WORK TO BE COMPLETED: Check every line of the entries below for "computer", and copy the lines that have it.

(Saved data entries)
....................

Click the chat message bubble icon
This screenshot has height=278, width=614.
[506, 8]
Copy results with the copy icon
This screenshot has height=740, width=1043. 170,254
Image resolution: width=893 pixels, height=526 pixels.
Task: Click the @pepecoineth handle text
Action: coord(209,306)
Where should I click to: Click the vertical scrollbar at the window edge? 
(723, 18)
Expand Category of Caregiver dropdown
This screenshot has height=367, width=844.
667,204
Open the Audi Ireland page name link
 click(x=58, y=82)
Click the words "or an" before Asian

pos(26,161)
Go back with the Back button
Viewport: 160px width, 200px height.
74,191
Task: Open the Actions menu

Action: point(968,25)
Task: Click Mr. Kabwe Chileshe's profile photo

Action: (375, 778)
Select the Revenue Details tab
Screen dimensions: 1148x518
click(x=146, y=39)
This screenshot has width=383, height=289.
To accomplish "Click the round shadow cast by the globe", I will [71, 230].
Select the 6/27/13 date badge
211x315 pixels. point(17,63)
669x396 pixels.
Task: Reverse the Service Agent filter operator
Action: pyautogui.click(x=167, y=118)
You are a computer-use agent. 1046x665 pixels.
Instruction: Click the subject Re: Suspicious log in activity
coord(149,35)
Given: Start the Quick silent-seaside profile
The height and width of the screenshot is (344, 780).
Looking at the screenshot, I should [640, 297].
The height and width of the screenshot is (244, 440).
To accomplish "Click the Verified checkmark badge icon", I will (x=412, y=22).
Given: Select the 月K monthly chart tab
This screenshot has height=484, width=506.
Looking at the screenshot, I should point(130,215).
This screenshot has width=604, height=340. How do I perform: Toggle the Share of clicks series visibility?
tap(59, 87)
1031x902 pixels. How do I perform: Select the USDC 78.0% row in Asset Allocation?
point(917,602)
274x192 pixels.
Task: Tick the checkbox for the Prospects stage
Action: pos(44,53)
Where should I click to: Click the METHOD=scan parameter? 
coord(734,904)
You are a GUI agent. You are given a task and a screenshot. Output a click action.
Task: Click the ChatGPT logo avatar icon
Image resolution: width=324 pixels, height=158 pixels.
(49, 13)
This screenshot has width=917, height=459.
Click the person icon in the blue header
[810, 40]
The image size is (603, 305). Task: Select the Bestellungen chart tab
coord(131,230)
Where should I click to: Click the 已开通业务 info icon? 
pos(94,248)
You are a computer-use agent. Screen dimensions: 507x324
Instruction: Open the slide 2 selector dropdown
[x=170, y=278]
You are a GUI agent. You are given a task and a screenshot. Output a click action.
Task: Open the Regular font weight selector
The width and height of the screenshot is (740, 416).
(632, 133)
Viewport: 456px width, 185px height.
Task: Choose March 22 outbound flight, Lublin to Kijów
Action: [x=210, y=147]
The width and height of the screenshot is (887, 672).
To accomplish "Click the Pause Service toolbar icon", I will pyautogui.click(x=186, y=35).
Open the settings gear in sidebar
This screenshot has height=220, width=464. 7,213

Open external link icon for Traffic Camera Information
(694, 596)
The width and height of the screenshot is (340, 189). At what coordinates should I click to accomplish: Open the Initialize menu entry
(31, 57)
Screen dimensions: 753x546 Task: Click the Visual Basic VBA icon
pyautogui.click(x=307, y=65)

....................

FINISHED EXERCISE:
You are a computer-use agent. 1046x665 pixels.
You are a computer-use agent. Screen dimensions: 507x324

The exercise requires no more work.